Data excerpts

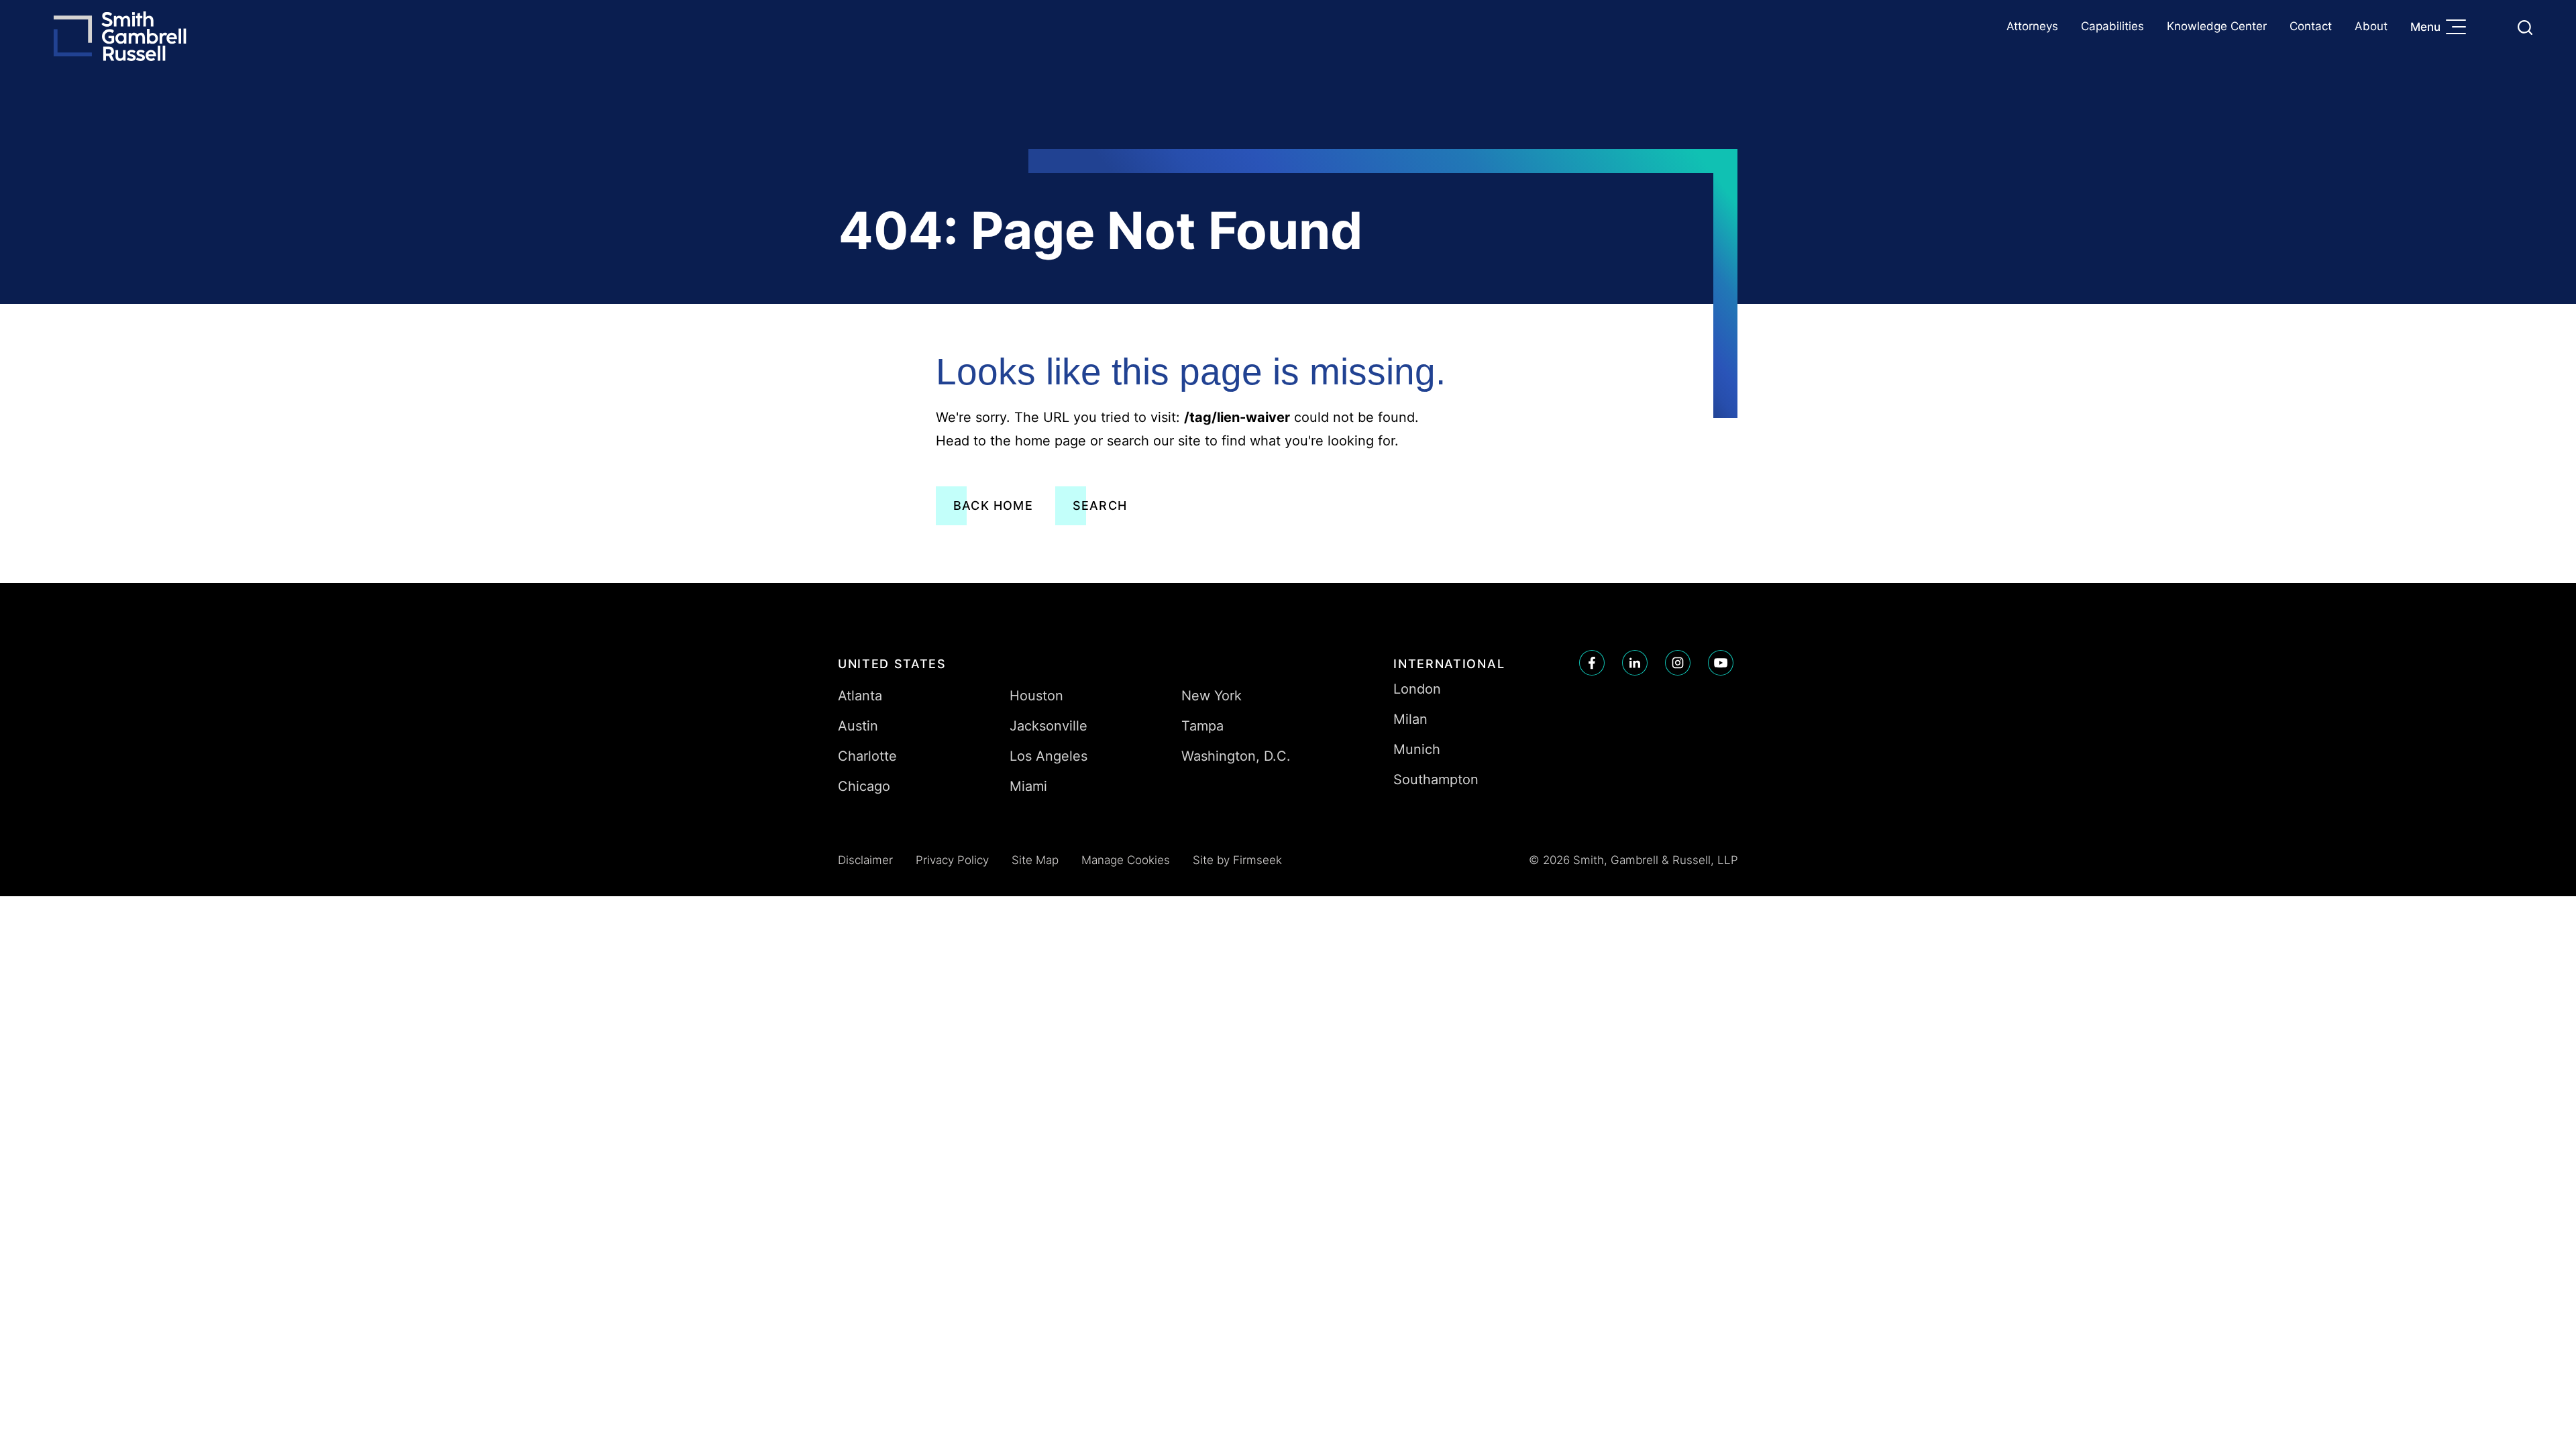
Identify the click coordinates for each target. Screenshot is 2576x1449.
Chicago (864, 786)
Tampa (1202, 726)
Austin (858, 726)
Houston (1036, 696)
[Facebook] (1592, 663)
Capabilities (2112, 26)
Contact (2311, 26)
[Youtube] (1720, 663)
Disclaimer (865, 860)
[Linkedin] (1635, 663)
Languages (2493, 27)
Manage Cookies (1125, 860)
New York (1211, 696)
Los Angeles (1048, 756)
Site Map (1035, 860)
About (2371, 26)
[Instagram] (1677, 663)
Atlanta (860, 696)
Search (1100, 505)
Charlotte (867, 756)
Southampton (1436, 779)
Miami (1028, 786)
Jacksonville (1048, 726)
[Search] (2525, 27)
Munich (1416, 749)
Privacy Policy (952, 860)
* * *
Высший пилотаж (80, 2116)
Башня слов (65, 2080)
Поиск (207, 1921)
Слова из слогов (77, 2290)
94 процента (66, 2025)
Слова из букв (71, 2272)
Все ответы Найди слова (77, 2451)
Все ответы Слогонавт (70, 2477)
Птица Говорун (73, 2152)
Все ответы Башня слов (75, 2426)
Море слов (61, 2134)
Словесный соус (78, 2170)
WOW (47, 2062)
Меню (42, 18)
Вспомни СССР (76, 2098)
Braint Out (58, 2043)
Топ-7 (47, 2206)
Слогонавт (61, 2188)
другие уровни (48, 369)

### ACTIVITY:
Spot the lines above that mention "ответы" and copy them.

### PROBLEM SOLUTION:
Все ответы Найди слова (77, 2451)
Все ответы Слогонавт (70, 2477)
Все ответы Башня слов (75, 2426)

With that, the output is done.